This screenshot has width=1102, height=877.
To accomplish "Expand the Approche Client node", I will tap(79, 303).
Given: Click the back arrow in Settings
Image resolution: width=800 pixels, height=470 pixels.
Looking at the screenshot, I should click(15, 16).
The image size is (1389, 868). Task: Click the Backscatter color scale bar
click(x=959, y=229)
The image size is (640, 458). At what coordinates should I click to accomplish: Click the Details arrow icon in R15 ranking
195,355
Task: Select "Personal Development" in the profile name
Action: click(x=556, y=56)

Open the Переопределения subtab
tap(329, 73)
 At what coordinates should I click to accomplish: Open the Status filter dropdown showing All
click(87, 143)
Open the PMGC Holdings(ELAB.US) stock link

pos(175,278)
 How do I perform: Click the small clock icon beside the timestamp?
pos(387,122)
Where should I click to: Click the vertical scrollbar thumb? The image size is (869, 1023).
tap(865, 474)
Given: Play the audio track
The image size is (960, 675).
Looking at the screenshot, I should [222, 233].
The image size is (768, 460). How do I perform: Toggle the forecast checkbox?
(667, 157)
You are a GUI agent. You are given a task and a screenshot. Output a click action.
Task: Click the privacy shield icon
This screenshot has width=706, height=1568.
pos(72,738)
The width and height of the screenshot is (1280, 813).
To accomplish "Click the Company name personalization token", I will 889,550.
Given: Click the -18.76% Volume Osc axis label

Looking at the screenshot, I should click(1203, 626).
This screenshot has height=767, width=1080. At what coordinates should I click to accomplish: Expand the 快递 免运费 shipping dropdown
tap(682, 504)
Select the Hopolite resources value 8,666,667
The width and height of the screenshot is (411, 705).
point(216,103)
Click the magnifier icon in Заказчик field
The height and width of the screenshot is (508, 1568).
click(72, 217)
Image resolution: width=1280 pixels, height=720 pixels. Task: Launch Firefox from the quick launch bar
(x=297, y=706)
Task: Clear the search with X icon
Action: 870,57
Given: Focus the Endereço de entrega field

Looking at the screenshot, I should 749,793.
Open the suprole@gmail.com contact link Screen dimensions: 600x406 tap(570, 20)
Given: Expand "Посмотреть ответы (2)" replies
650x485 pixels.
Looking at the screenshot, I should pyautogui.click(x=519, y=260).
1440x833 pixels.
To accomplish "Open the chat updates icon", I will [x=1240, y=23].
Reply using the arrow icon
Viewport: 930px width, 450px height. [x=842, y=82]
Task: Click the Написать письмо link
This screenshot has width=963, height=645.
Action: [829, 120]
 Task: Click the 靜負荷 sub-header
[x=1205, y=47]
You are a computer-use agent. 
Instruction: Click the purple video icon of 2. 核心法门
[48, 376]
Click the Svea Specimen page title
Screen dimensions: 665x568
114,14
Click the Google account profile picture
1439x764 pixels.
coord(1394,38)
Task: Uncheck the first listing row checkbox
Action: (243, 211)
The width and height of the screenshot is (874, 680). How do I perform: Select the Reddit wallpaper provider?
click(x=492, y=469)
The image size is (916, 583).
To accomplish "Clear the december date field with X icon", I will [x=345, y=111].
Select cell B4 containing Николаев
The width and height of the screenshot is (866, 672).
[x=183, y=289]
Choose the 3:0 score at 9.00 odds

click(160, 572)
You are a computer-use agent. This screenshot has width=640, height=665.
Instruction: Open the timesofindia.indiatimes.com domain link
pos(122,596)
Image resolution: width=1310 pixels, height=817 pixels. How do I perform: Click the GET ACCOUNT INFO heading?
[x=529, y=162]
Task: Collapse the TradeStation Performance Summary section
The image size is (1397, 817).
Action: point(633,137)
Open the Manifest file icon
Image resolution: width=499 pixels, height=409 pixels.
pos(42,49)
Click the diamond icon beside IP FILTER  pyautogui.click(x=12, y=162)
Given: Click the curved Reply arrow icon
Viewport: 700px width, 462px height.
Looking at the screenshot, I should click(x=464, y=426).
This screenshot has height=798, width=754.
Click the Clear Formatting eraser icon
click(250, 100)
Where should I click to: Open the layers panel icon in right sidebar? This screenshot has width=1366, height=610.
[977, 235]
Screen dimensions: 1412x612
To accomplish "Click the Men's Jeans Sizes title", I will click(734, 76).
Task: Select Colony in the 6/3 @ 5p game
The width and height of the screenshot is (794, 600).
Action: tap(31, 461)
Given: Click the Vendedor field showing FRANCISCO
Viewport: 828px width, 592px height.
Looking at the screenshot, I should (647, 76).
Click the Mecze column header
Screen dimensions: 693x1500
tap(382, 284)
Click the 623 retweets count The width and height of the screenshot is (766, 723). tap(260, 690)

════════════════════

** ACTION ITEM **
Within the listing above, copy each line that has the string "will".

** RESPONSE TO THE TASK **
To accomplish "Expand the Approche Client node", I will tap(79, 303).
To accomplish "Click the Company name personalization token", I will 889,550.
To accomplish "Open the chat updates icon", I will [x=1240, y=23].
To accomplish "Clear the december date field with X icon", I will [x=345, y=111].
To accomplish "Click the Men's Jeans Sizes title", I will click(734, 76).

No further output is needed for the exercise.